The pushup is the most versatile exercise that should be incorporated into your workout program. It can be altered in a variety of ways to accommodate the beginner as well as the advanced athlete. Pushups can be done just about anywhere, requires little to no equipment and provides a great workout for your upper body.
In order to maximize the effectiveness of a pushup, you want to use perfect form. For the standard pushup, (the one we all learnt in school) start by placing your hands a little bit further than your shoulders while laying on the floor. Push yourself into the up position in a slow and controlled manner. In the up position, make sure that your body is in good alignment. Your body should be in a straight line from your heel to your head. Don’t let your butt raise too high or your back arch. Breathe in on the way down and out on the way up.
This type of pushup can be too difficult for some. If so, you can vary the intensity by doing them with your knees on the ground. If knee pushups are still too hard for you, then start by doing both the up and down phases on their own. Start in the up position and hold it for as long as possible. Then lower yourself to the down position and repeat. You’ll find that with time you will be able to move on to normal pushups.

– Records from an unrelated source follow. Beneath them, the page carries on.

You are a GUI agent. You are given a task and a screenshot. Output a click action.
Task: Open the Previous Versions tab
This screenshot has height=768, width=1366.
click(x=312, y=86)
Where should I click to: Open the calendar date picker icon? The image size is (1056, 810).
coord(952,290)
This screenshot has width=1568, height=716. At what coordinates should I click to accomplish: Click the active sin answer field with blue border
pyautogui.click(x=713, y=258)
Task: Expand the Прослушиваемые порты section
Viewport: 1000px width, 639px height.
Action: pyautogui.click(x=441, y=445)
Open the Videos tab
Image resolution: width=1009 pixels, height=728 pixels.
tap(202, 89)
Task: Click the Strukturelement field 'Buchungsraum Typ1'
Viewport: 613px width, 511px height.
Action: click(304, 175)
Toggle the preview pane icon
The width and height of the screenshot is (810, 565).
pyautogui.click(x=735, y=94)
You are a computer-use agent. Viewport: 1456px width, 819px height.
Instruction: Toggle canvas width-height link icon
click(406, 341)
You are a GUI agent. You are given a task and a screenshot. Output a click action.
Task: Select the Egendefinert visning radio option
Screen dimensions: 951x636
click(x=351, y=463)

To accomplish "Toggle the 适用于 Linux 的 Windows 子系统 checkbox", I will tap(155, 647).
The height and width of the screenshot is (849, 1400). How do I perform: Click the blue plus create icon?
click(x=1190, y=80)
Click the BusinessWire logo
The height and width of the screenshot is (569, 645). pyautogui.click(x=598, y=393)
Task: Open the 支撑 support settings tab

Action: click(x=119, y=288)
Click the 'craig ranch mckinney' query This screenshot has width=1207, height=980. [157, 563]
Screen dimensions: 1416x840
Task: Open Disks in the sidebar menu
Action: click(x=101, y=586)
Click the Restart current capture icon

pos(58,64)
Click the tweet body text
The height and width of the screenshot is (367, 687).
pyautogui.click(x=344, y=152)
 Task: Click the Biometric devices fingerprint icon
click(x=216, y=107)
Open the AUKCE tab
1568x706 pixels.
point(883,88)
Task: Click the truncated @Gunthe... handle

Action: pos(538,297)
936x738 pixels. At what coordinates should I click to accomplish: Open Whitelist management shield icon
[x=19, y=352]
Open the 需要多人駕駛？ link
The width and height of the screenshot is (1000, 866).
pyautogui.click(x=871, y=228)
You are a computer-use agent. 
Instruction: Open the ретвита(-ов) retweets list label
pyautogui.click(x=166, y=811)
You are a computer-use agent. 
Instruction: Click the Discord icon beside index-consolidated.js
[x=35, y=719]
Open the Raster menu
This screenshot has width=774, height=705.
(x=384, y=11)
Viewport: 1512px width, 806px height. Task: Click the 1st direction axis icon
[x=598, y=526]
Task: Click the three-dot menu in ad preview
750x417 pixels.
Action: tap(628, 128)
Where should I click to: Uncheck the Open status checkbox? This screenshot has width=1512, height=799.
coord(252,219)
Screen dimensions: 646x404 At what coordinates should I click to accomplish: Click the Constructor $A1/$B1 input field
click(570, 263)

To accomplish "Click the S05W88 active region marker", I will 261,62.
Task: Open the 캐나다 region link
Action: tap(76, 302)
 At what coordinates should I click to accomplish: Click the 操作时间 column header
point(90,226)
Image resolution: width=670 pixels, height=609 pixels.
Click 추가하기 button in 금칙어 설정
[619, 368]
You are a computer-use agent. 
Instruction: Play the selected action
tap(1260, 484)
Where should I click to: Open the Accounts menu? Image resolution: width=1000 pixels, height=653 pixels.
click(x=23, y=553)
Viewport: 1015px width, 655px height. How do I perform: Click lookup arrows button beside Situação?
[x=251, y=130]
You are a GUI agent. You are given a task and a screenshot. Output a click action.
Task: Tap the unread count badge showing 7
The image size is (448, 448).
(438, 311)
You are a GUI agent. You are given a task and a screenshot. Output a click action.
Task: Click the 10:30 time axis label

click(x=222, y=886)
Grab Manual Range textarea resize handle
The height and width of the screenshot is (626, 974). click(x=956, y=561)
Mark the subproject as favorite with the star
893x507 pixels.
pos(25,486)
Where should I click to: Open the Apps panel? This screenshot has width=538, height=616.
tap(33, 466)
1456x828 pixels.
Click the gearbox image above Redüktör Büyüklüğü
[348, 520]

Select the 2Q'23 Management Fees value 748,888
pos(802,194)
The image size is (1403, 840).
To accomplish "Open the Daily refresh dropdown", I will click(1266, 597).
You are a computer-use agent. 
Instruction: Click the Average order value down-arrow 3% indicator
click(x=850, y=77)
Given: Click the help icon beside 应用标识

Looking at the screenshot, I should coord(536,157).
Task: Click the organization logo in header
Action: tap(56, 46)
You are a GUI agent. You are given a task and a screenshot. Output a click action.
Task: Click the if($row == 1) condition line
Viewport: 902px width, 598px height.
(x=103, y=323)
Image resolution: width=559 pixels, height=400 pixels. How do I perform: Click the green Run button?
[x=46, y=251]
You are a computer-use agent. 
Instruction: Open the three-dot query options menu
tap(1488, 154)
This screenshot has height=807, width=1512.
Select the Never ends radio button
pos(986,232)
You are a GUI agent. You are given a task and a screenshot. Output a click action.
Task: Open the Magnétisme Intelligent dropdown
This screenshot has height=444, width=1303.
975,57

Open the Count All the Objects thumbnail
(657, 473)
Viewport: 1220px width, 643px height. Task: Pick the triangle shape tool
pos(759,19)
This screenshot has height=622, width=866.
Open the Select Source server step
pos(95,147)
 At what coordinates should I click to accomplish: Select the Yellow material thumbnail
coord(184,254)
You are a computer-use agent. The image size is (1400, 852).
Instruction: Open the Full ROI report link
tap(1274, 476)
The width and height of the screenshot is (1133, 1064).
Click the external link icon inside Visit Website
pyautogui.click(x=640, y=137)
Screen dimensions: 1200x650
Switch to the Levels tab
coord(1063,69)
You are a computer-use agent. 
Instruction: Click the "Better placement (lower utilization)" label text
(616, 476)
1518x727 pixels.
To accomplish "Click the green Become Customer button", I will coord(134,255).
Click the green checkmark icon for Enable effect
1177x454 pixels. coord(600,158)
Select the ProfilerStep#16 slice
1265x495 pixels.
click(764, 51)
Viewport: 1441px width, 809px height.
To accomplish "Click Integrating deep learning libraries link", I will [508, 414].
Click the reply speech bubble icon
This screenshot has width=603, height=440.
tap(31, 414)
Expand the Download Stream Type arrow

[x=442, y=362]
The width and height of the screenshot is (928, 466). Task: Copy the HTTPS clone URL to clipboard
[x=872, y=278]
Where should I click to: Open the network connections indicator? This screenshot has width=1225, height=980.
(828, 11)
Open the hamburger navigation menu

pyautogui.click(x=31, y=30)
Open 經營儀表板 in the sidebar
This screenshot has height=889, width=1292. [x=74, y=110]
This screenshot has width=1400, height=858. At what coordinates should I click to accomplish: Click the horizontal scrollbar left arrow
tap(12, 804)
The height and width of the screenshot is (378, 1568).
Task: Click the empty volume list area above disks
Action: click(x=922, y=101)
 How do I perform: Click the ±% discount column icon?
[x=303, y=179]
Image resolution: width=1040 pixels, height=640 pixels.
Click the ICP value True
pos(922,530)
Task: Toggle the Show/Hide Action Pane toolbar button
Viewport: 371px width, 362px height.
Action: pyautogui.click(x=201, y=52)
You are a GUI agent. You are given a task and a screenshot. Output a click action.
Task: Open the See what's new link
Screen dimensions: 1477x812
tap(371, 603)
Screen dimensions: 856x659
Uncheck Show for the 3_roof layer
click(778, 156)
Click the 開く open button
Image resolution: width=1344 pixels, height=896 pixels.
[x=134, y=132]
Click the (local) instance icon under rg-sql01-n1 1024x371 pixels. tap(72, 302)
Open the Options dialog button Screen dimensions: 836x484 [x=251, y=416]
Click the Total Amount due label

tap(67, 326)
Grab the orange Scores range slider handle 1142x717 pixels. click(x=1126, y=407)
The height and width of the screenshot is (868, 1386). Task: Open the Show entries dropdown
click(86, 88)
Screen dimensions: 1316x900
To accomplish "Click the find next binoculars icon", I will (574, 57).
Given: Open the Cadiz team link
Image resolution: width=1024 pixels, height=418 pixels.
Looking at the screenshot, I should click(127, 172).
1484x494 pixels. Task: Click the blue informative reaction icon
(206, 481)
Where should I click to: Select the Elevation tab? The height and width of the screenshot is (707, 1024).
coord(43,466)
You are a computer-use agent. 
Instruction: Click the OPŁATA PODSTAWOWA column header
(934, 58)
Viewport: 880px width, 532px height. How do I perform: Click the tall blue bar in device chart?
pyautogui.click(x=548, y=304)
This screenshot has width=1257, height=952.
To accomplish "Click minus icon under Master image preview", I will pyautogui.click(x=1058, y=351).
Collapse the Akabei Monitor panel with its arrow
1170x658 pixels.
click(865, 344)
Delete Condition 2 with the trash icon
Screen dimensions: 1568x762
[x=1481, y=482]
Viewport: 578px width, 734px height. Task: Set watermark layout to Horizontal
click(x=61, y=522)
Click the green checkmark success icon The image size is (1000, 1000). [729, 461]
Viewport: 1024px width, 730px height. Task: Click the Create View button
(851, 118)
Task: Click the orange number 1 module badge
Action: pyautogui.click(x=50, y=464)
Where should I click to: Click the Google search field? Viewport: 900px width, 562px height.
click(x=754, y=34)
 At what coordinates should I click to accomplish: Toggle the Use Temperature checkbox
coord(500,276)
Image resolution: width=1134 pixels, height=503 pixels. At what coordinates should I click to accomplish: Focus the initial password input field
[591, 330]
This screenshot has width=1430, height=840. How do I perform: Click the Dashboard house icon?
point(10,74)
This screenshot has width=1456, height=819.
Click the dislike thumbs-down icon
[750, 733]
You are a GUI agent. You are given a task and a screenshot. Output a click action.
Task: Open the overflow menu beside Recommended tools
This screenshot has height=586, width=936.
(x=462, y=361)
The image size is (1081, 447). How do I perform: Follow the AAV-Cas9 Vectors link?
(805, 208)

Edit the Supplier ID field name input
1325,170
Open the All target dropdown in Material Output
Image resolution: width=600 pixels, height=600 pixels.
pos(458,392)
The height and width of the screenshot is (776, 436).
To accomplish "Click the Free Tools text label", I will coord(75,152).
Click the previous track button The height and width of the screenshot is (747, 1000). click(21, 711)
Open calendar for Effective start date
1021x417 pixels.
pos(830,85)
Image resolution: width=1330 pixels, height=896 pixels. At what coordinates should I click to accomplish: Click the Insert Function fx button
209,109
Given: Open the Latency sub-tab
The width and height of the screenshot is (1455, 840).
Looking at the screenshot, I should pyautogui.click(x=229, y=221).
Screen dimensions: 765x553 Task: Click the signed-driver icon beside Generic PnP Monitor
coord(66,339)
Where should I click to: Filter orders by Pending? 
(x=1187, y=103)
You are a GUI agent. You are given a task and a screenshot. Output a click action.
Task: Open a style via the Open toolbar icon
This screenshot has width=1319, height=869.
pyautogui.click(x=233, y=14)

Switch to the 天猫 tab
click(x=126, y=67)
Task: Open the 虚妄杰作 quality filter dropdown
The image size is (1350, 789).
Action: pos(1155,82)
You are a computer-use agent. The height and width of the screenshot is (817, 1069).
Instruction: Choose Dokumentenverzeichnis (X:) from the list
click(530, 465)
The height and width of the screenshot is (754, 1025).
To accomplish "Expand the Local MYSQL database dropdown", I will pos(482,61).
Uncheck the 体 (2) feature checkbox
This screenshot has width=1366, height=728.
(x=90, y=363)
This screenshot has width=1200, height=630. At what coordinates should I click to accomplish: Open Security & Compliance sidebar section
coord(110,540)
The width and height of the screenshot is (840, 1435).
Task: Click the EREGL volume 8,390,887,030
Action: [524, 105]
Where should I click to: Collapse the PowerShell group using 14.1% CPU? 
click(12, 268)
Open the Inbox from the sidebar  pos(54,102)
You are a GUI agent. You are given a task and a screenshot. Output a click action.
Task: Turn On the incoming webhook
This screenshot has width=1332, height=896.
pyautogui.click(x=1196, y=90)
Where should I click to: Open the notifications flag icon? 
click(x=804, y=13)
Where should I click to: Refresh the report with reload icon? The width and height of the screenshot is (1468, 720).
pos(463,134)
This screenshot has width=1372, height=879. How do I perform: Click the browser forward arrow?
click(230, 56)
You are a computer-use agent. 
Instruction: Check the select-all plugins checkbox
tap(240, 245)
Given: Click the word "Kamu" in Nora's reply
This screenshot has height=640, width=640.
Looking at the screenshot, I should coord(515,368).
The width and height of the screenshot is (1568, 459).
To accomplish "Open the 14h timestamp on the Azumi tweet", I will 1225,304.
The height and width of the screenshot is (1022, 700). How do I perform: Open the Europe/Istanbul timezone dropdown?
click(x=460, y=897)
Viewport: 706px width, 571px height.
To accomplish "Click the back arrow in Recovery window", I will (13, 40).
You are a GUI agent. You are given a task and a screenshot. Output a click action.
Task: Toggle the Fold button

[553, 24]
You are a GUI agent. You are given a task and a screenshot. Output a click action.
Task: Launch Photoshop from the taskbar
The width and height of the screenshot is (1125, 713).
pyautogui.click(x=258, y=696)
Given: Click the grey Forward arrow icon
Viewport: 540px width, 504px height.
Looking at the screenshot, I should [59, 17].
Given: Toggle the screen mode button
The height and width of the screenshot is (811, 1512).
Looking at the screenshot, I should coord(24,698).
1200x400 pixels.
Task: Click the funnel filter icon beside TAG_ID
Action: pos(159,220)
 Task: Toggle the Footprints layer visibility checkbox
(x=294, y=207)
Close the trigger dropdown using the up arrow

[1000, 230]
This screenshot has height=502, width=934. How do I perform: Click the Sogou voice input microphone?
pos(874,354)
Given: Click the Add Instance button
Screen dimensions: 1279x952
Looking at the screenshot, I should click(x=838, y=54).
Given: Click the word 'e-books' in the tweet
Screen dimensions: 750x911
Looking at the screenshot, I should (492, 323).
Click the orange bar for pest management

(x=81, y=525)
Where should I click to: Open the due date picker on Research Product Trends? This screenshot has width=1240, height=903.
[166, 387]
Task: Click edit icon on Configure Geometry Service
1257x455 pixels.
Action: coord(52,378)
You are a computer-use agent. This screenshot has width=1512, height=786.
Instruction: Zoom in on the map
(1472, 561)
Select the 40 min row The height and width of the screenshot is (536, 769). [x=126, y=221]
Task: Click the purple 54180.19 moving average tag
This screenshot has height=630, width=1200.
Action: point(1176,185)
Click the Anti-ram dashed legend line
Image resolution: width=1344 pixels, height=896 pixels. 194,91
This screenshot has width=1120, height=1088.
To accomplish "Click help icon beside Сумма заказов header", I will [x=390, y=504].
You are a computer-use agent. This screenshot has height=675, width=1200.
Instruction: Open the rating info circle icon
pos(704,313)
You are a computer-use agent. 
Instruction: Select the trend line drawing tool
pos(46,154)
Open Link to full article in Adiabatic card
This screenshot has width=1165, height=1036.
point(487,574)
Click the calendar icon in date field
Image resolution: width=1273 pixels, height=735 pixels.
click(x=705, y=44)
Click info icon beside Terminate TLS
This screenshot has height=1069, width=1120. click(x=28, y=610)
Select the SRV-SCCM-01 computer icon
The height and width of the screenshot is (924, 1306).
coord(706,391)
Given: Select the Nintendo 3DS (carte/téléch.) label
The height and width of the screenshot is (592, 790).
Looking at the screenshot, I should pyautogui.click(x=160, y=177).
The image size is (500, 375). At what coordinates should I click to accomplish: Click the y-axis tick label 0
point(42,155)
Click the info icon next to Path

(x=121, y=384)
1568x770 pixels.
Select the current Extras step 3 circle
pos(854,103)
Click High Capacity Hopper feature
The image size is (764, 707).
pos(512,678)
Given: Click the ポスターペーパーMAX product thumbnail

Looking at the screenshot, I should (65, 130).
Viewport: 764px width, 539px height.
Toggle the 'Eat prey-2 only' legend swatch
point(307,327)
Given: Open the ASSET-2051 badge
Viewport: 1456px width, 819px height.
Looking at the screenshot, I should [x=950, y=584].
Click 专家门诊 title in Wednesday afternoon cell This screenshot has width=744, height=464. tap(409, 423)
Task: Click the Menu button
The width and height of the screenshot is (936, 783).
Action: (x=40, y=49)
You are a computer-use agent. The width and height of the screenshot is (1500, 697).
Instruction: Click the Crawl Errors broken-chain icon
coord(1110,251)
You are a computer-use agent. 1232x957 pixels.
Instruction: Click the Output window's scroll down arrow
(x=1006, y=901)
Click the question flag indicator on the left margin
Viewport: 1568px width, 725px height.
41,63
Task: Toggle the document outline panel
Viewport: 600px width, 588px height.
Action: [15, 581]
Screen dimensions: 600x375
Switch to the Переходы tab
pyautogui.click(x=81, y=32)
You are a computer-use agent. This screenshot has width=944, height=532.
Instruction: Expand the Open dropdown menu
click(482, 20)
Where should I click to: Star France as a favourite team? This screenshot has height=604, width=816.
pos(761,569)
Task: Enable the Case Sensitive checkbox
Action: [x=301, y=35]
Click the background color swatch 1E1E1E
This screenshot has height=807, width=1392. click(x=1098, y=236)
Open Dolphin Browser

If you are looking for explosive power, you can challenge yourself with the more difficult variety of pushups. You can do clap pushups that force you to use a great deal of energy to gain the momentum to raise off of the ground and clap before going into the downward phase of the pushup. Still want more of a challenge? Move on to side to side pushups. Grab a medicine ball, step or a BOSU and start with one hand on the floor and the other hand elevated on the object. Lower yourself and as you go into the up phase, bring your hands together on the object. Then bring the other hand off of the object and onto the floor. Go into the down phase and repeat.
Make sure that you focus on keeping your abdominals tight throughout the pushup. Pushups provide an excellent core workout and can add a great challenge and excitement to an otherwise normal workout.
There are many variations that can be added to your routine, no matter what your fitness level is. If you can’t do pushups, start by setting the goal of one pushup per workout. Challenge yourself to add one pushup every week or two. You’ll see that in no time you’ll be able to do at least ten.